Work Commute Tied to Diabetes, Hypertension Risk
Walking or cycling to work is a convenient way to help you stay fit and lower your risk of developing diabetes and high blood pressure.
A new study, published in the journal PLOS Medicine, analyzed data from more than 4,000 participants in the Indian Migration Study,
Researchers found that 68.3 percent of people in rural areas bicycled and 11.9 percent of people walked to work. Researchers found that 15.9 percent of people living in cities and towns cycled to work and 12.5 percent of people walked to work.
Researchers found that half of people who traveled to work by private transport and 38 percent of those who took public transport were overweight, compared with only a quarter of people who people who walked or cycled to work. The findings revealed similar patterns for rates of hypertension and diabetes.
"This study highlights that walking and cycling to work is not only good for the environment but also good for personal health," lead researcher Drs Christopher Millett, of the School of Public Health at Imperial and the Public Health Foundation of India, said in a statement. "People can get the exercise they need by building physical activity into their travel to work, so they don't need to make extra time for the gym."

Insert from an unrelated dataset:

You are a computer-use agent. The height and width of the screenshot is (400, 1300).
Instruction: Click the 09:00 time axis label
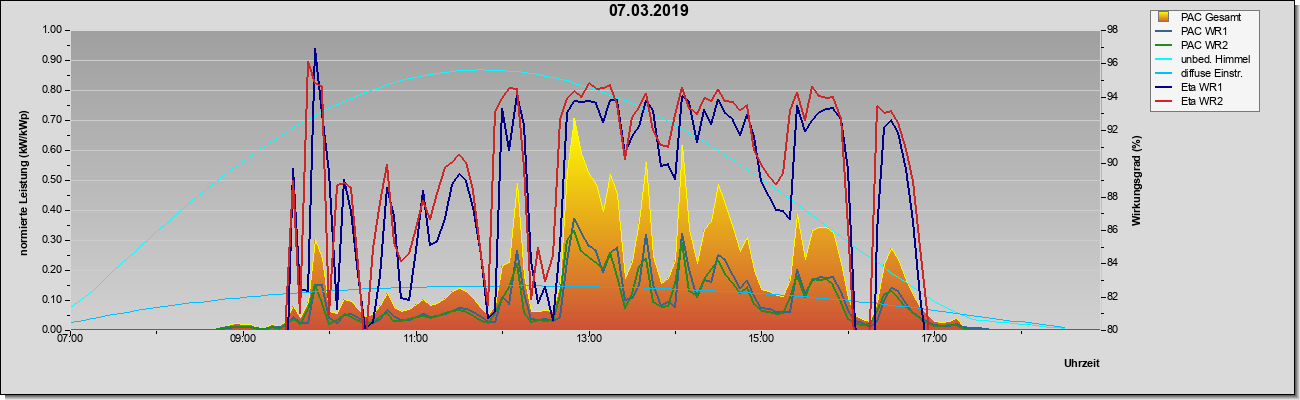(243, 340)
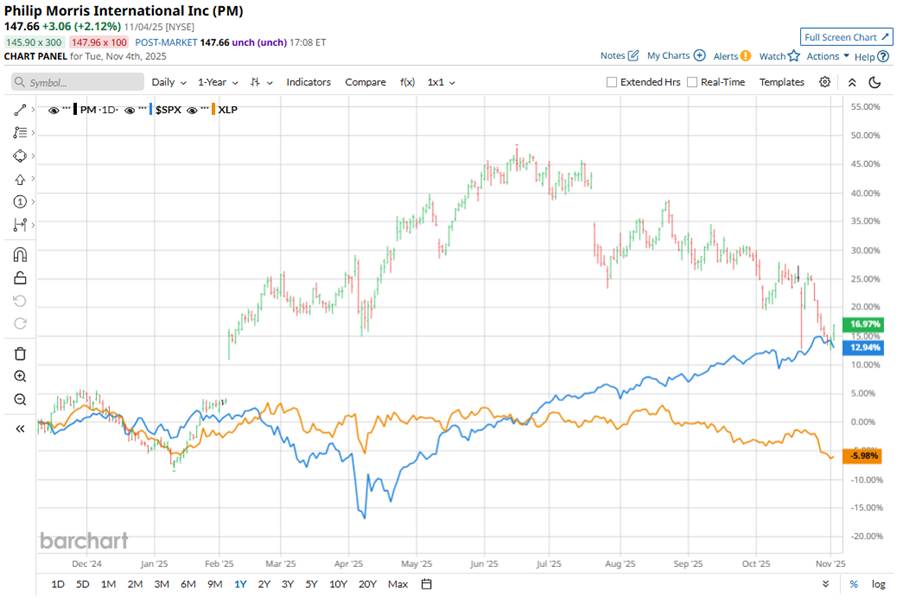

The latest findings suggest that encouraging people to use physically active ways of transport could reduce rates of chronic diseases. Researchers say the study is especially important because rates of diabetes and heart disease are expected to increase dramatically in India and other low-and middle-income countries over the next 20 years.
"Getting more people to use active modes of travel should be integral to strategies to maintain healthy weight and prevent diabetes and heart disease in India," Millett said.
"This should include improving the safety and convenience of walking and bicycling in Indian towns and cities, and also greater investment in public transport, since this travel generally involves walking to bus or train stops," he added.